The initial investment required in creating the test cases, especially the part about manually devising the expected
output values is usually non-negligible.
However, this investment gets quickly amortized since the same test suite executions are repeated over time for
regression testing purpose. Also and more importantly, the expected values of a test case do not change, unless the
system requirements themselves are changing, which should rarely occur in a conventional system.
This assumption does not hold true for business rule based systems. Indeed, the essence of business rules engines and
the reason why they have been brought into the enterprise software picture is to provide a quick turnaround for
frequent business requirement changes and adjustments. Still, the ability to quickly implement and deploy incremental
changes that comes with the business rules paradigm does not exonerate us from applying a stringent unit-testing and
quality assurance process.
With business rules based systems, the problem that we face is that we need to preserve the rapid implementation and
deployment of changes while still running the set of test cases necessary to ensure the system correctness. If we
decide to stick with the standard approach of comparing expected versus actual results, we need to review and update
the expected values of the test cases whenever the requirements are updated and a new rule set is deployed. As we
mentioned before, devising the expected results of test cases is a step which requires a significant time investment
from a group of precious business Subject Matter Experts (SME).

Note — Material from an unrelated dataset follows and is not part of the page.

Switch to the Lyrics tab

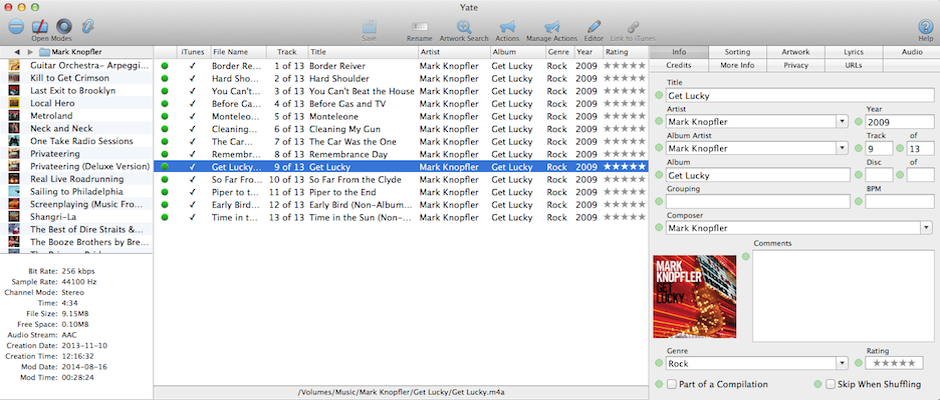tap(854, 52)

These experts are often a scarce resource, which can hardly, if at all, be supplemented by external contractors. It is
thus essential for the organization IT group to find a way to partly automate the testing of incremental changes in a
rule based application. We present here a testing approach which does not replace, but complements the use of
expected results. It is based on the comparison of the output from the currently tested and deployed rule set (referred
to as the champion rule set) with the output from the updated rule set
currently being tested (referred to as the challenger rule set).
The concept of pass/fail is based on an equivalence function which semantics is specific to a test suite and which
determines, for a given test case, if the difference between the output from the champion and the challenger rule set
is acceptable or not.
This incremental difference (or delta) testing approach is more declarative
and local than the traditional one; the question we have to ask ourselves while designing the test cases is now "what changes from the previous version should we expect in the output" rather
than the traditional "what output should we expect". The main benefit is
that testing does not depend on the SME resources to define and update the test cases. Also, the approach allows the
quick definition and execution of large sets of tests cases, making quality assurance for rule sets more realistic and
thorough.
In the following sections, we present in more details the concept, the benefits and the implementation of the
delta-testing approach for business rules.
We selected mortgage underwriting (and pre-qualification) as a supporting application domain example for our
presentation. Mortgage underwriting applications are especially relevant to delta-testing because changes to the
business rules are frequent and incremental. This is particularly true in the sub-prime lending area, where
underwriting guidelines changes often come out weekly, to adjust to ever new and creative lending options and also
heavy competition among lenders.
Some example of data involved in mortgage underwriting is the type of property (e.g. Condominium, Single Family
Residence, Manufactured Homes), the FICO score of the applicant,
Extensive information on the domain (data dictionary, XML DTDs) can be found at http://www.mismo.org, the site for the Mortgage Industry Standards Maintenance Organization,
which maintains electronic commerce standards for the mortgage industry.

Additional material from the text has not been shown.